_Your goal_.
Once the line with "Where should I click to: Toggle primary" is found in the entries below, print it and each following line exactly, stopping after the line with "Screen dimensions: 1456x836"; print nothing else.

=== Source material ===

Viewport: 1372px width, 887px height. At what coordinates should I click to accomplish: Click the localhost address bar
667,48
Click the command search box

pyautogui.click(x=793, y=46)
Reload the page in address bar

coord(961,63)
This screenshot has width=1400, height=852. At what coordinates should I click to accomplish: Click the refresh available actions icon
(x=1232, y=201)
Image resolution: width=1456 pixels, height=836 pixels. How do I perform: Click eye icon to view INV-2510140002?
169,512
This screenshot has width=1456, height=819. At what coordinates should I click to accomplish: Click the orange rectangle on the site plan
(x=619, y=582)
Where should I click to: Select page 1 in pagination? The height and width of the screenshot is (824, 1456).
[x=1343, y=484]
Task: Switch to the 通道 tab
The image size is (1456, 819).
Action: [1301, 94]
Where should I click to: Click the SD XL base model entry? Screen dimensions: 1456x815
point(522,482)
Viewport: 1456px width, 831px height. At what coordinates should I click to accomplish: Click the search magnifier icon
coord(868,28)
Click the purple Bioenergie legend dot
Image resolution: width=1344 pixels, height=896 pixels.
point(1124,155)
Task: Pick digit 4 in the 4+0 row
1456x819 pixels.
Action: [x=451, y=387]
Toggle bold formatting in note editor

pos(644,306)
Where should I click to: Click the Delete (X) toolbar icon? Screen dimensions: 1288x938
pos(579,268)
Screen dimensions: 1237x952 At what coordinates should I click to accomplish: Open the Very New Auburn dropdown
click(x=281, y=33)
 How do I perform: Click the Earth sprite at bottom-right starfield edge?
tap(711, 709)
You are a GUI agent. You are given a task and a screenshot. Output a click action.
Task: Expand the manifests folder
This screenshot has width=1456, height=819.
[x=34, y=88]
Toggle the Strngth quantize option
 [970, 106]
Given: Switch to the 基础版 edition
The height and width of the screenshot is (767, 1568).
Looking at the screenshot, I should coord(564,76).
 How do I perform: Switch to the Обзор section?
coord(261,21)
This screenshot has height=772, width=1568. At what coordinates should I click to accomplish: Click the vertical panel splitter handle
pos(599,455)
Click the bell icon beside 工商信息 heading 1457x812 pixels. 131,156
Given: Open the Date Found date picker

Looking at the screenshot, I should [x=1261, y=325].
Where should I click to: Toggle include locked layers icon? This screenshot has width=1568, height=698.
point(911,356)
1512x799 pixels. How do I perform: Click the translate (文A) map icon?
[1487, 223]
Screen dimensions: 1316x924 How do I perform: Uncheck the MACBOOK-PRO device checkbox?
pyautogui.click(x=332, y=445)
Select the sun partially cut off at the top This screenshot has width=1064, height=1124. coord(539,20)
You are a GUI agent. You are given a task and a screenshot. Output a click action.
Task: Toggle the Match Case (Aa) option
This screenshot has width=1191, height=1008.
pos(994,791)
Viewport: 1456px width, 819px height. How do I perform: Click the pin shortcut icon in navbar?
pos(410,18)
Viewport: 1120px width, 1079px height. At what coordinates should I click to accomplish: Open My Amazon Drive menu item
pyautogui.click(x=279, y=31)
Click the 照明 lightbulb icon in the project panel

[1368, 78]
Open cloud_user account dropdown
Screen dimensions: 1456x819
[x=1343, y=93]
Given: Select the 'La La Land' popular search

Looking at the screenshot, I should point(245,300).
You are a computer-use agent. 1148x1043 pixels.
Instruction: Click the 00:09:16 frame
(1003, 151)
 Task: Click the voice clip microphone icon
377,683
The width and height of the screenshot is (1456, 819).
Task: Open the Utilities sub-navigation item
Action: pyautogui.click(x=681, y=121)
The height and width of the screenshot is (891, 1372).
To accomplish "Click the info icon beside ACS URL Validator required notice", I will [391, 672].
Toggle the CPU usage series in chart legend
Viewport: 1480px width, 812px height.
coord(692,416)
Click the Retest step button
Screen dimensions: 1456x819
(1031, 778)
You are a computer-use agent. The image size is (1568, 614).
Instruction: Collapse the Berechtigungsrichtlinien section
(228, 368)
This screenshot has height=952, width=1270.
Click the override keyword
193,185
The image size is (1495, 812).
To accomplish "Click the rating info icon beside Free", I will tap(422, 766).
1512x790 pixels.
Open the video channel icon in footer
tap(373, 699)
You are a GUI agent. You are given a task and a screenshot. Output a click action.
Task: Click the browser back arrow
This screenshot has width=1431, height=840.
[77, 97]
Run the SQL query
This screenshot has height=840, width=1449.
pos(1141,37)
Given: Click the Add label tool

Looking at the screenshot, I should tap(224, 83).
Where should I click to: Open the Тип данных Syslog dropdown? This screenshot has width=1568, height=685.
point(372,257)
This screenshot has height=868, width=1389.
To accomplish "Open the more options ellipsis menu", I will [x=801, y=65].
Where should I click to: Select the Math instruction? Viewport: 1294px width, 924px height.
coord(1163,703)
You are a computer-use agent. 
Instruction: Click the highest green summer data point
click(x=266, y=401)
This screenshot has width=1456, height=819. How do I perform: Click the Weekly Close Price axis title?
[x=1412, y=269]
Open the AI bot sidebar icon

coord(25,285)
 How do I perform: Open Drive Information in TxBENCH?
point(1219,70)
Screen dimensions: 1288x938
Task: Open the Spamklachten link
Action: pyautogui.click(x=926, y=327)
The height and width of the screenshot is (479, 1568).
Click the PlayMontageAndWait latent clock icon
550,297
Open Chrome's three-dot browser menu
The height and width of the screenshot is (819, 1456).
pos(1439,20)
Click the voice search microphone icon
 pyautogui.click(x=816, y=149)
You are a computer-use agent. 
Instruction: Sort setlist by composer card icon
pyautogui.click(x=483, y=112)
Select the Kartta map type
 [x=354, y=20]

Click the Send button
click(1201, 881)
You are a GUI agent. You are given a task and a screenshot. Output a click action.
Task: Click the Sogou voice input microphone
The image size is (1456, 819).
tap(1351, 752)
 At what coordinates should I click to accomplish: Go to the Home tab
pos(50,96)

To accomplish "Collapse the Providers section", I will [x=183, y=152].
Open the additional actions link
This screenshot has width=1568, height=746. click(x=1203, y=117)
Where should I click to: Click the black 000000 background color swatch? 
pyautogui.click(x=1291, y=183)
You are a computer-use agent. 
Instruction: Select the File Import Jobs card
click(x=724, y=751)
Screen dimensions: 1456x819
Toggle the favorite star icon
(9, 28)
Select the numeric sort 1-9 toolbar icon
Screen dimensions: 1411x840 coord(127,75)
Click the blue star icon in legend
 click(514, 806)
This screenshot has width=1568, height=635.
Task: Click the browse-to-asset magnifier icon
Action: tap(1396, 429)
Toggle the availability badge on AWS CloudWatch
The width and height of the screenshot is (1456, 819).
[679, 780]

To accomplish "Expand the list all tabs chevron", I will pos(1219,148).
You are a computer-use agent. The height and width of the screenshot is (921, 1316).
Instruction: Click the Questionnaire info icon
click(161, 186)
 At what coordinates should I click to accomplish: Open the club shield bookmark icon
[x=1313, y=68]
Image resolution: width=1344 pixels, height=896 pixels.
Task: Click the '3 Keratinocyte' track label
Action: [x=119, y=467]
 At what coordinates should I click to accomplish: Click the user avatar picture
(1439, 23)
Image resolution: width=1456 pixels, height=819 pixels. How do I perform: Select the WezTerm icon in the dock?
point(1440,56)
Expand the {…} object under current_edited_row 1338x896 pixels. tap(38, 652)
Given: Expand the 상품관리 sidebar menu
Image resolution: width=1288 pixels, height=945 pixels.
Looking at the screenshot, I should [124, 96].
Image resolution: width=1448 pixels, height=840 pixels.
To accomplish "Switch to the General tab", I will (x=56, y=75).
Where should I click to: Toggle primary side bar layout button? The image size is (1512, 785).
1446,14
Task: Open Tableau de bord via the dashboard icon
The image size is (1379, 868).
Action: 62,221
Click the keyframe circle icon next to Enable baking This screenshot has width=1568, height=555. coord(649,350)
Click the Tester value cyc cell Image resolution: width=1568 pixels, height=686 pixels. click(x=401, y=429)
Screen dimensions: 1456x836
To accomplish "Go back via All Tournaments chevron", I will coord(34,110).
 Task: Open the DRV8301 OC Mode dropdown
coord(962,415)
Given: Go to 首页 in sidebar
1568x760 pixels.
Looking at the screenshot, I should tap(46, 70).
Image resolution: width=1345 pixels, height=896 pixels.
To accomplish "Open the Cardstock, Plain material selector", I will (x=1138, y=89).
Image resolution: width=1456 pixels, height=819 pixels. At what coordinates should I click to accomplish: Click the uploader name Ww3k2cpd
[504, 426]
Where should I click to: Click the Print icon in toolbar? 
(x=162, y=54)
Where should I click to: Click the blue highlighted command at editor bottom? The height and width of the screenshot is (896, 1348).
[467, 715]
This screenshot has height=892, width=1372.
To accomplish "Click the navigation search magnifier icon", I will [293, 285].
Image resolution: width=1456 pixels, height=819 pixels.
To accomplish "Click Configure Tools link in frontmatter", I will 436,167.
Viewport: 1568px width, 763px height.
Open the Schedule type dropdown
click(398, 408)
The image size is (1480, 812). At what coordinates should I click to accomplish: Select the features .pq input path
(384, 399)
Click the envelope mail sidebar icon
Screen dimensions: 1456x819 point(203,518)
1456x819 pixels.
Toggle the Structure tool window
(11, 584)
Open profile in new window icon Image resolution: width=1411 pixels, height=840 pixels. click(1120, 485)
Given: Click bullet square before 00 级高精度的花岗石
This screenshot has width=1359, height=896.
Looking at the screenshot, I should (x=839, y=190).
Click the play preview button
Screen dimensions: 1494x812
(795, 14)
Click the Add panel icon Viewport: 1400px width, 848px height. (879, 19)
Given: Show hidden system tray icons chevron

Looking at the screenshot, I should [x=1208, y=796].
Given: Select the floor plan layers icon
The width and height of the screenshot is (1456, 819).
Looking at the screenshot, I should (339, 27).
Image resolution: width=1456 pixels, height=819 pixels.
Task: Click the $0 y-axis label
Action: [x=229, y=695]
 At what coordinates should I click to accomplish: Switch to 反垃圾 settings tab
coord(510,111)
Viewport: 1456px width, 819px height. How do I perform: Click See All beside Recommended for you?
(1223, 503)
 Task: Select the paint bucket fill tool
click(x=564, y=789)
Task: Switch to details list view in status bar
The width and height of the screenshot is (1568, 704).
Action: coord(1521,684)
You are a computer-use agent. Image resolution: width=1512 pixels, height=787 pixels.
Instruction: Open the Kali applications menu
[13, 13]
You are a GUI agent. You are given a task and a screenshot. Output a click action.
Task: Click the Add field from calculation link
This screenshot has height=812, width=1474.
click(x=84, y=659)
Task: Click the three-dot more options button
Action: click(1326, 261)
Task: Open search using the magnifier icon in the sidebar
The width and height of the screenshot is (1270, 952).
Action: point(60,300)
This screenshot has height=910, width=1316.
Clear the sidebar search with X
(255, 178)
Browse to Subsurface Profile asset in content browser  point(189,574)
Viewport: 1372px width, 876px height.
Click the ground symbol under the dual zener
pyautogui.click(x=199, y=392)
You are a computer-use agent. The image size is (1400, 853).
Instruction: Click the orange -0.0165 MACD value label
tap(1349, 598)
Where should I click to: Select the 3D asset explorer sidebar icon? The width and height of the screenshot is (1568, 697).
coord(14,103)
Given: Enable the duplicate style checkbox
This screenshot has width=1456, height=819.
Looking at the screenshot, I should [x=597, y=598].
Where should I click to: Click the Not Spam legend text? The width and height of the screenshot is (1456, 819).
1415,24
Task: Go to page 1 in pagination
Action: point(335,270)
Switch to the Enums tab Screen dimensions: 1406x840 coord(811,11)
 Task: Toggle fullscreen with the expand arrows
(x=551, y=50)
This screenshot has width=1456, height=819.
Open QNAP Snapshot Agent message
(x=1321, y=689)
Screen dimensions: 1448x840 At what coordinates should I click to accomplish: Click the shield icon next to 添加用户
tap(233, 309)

===

_Exercise output_.
Where should I click to: Toggle primary side bar layout button? The image size is (1512, 785).
1446,14
Task: Open Tableau de bord via the dashboard icon
The image size is (1379, 868).
Action: 62,221
Click the keyframe circle icon next to Enable baking This screenshot has width=1568, height=555. coord(649,350)
Click the Tester value cyc cell Image resolution: width=1568 pixels, height=686 pixels. click(x=401, y=429)
Screen dimensions: 1456x836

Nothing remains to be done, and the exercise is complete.